**Çözülecek Sorular:**
a) Söyleşide HK'ye göre iyi bir zaman en fazla kaç yıl sürmektedir?
b) Söyleşide SP'nin Hazal'la birlikte yapabilmekten hoşlandığını belirttiği etkinliklerin tamamını sıralayınız.
c) Söyleşiden "HK: Biz bu sorunun" sözcüklerinin bulunduğu yerden başlayan bölümü çıkarınız ve "sonrası karanlık yani." sözcüklerinden sonra bitirerek hiçbir değişiklik yapmadan aktarınız.

**Metin Alıntısı:**
------------------------------------------------
HK: Biz bu sorunun cevabını bir saat düşünürüz. Çok zor bir soru. Ama yine diziden başka bir mottoyla yanıt verebilirim: "Olması gereken olur". İki sezondur aslında bunun peşindeyiz. Sen ne yaparsan yap olması gereken oluyor. Neyi değiştirmeye çalışırsan çalış, hayır, olması gereken oluyor. Ben de biraz o tarafa kaydım. Vardır bazen "Neden böyle yaptım? Ah şunu söyle yapsaydım" dediğim anlar. Şimdi "Hayır, onlar olmasa bugünkü ben olmazdım" diyorum. Keşke barındırmıyorum bünyemde ve "Olması gereken olur" fikrine tutunuyorum.
- "Daha iyi bir zaman yok" da deniyor. Yok mu sahiden, yoksa "Gelecek her zaman daha iyi olabilir, ben çabalarım" diyenlerden misiniz?
SP: Gelecek daha da korkutmuyor mu? Bence gelecek daha korkutucu.
HK: Çok. Gerçekten iyi bir zaman yok. İyi bir beş yıl kadar var, maksimum sekiz yıl var, öncesi ve sonrası karanlık yani.
- Bu partner olarak ikinci sezonunuz. Birbirinizin huyunu suyunu öğrendiğinizi düşünüyorum. Birlikte çalışmanın en güzel ve en kötü yönü neydi?
SP: Hazal'ınkileri o kadar iyi biliyorum ki. (Gülüyor.)
HK: Hadi Allah aşkına. Önden buyur. (Gülüyor.)
SP: En güzel tarafı sete getirdiği neşe. Hazal çok neşeli bir kadın ve bu benim de setteki enerjimi çok yukarı çekiyor. Onun neşesi, enerjisi çok hoşuma gidiyor. Onunla oyunlarımızı konuşabilmek, tartışabilmek, bir şeyler denemek, beraber göz göze kalmak çok hoşuma gidiyor. Zor tarafı da, yok tabii ki.
HK: Ben seni ifşalayacağım ama.
SP: Kavgacı tarafları vardır. Daha doğrusu bizim öyle bir ilişkimiz var, bu da bizi besleyen bir şey.
HK: Biz atışırız.
SP: Atışmalı bir ilişki kurduk.
HK: Atışmalı, korkutmalı. (Gülüyor.)
SP: Ben korkuyorum Hazal'dan.
HK: Ben de ondan korkuyorum. Selahattin'le çalışmanın en iyi yanı, çok çalışkan ve çok özverili bir oyuncu ve insan. Bu seni de daha ileri taşıyor, hem bir oyuncu hem insan olarak. Çok düşünüyor. Bu da hem negatif, hem pozitif. Çok da eğlenceli. Fakat….
------------------------------------------------
**Ham Veriler:**
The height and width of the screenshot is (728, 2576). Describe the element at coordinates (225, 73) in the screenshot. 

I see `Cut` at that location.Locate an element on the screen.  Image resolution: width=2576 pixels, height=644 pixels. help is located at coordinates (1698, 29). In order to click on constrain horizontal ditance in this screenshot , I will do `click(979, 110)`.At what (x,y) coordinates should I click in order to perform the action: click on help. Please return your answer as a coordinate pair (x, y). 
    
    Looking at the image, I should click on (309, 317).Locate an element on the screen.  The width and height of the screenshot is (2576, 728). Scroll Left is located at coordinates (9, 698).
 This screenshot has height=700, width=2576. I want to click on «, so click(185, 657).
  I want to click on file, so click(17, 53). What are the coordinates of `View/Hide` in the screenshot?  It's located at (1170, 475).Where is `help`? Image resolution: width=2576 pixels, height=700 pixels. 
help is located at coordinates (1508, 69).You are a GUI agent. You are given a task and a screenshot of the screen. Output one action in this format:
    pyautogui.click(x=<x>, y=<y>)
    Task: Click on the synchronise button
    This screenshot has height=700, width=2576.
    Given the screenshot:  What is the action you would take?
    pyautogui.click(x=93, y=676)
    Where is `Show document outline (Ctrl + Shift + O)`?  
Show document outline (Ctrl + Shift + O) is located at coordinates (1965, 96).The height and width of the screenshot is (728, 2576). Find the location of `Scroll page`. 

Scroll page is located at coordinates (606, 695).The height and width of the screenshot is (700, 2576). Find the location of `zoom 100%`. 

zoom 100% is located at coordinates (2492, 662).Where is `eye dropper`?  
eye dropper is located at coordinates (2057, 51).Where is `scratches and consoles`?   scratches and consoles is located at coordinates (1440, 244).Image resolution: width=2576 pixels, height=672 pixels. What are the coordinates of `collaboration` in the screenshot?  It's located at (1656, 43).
------------------------------------------------
**Sonuçlar:**
a) En fazla sekiz yıl.

b)
- Oyunlarını konuşabilmek
- Tartışabilmek
- Bir şeyler denemek
- Beraber göz göze kalmak

c)
HK: Biz bu sorunun cevabını bir saat düşünürüz. Çok zor bir soru. Ama yine diziden başka bir mottoyla yanıt verebilirim: "Olması gereken olur". İki sezondur aslında bunun peşindeyiz. Sen ne yaparsan yap olması gereken oluyor. Neyi değiştirmeye çalışırsan çalış, hayır, olması gereken oluyor. Ben de biraz o tarafa kaydım. Vardır bazen "Neden böyle yaptım? Ah şunu söyle yapsaydım" dediğim anlar. Şimdi "Hayır, onlar olmasa bugünkü ben olmazdım" diyorum. Keşke barındırmıyorum bünyemde ve "Olması gereken olur" fikrine tutunuyorum.
- "Daha iyi bir zaman yok" da deniyor. Yok mu sahiden, yoksa "Gelecek her zaman daha iyi olabilir, ben çabalarım" diyenlerden misiniz?
SP: Gelecek daha da korkutmuyor mu? Bence gelecek daha korkutucu.
HK: Çok. Gerçekten iyi bir zaman yok. İyi bir beş yıl kadar var, maksimum sekiz yıl var, öncesi ve sonrası karanlık yani.